- ASSIGNMENT 1
In the article below about free illustrated books for children, on which website has The Book of Hopes been made available as a free PDF?
- ASSIGNMENT 2
List every kind of being that, according to the article below about free illustrated books for children, the poetry and fairytales in The Book of Hopes are about.
- ASSIGNMENT 3
Continue the article below about free illustrated books for children from where it stops.

- DOCUMENT EXCERPT
Content starts

Making sense of darkness in colour

Updated: May 31, 2020, 08:17 IST | Jane Borges | Mumbai

A selection of three free illustrated books with sparkling sketches that are perfect for installing hope in the little ones

World of possibilities

Hope is everything, and sometimes the only thing. It's why author Katherine Rundell's new collection, The Book of Hopes: Words and Pictures to Comfort, Inspire and Encourage Children in Lockdown, which has contributions from over 110 children writers and illustrators, makes for a delightful read. The book, which has been made available as a free PDF on the National Literacy Trust website, is full of optimism, with poetry and fairytales about humans, animals, birds, machines and many other alien and unreal beings. Rundell likes to describe herself as a "possibilityist"—a believer in the possibilities of creating a world of our dreams. A few weeks ago, when the world came to a grinding halt due to the Coronavirus scare, Rundell launched the Hope Project, getting fellow writers and artists, whom she describes as "professional hunters of hope", to contribute short fiction/non-fiction and drawings that could inspire, especially in unsettling times like these.

Content ends

- RAW DATA
Content starts

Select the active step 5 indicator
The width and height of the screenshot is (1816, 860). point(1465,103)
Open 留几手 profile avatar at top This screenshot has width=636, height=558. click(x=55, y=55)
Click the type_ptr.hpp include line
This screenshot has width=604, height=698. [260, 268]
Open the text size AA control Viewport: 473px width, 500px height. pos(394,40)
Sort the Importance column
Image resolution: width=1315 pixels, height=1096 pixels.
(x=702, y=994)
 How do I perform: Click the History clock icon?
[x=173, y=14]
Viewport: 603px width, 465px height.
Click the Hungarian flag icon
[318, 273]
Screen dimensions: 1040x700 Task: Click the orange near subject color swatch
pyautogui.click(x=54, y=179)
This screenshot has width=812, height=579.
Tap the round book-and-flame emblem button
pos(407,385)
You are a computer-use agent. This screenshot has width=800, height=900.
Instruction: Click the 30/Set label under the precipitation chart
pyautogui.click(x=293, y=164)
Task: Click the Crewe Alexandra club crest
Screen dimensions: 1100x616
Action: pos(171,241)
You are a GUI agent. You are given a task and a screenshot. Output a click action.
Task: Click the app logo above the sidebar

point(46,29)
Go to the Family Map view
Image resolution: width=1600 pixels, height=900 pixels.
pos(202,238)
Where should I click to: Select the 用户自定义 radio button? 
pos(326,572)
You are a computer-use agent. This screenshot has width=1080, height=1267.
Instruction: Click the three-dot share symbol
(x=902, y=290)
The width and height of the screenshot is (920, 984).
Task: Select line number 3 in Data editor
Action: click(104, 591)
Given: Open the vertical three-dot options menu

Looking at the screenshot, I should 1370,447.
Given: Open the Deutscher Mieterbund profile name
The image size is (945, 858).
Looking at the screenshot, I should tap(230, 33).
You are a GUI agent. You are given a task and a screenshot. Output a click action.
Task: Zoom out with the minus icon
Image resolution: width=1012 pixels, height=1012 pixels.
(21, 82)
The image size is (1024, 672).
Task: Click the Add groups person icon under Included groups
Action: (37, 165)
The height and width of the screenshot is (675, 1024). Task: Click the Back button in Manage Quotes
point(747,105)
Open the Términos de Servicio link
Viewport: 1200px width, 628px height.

Content ends

- EXPECTED ANSWER 1
The National Literacy Trust website.

- EXPECTED ANSWER 2
- humans
- animals
- birds
- machines
- alien and unreal beings

- EXPECTED ANSWER 3
Katherine Rundell. Pics courtesy/Nina Subin
Katherine Rundell. Pics courtesy/Nina Subin

To read: literacytrust.org.uk/family-zone/9-12/book-hopes/

Breaking down the virus

Breaking down the virus

One day, this strange time will be over. The last line of Elizabeth Jenner, Kate Wilson & Nia Roberts's digital book is brimming with optimism, and so is the book. Titled Coronavirus: A book for children (Harper Collins), and available for free download in seven languages, including English, Hindi and Marathi, it serves as a guide to help kids make sense of everything that's happening around them due to the novel Coronavirus. Put together with inputs from Professor Graham Medley of the London School of Hygiene & Tropical Medicine, two teachers and a child psychologist, the book answers key questions that kids might have. It is suitable for five to nine year olds.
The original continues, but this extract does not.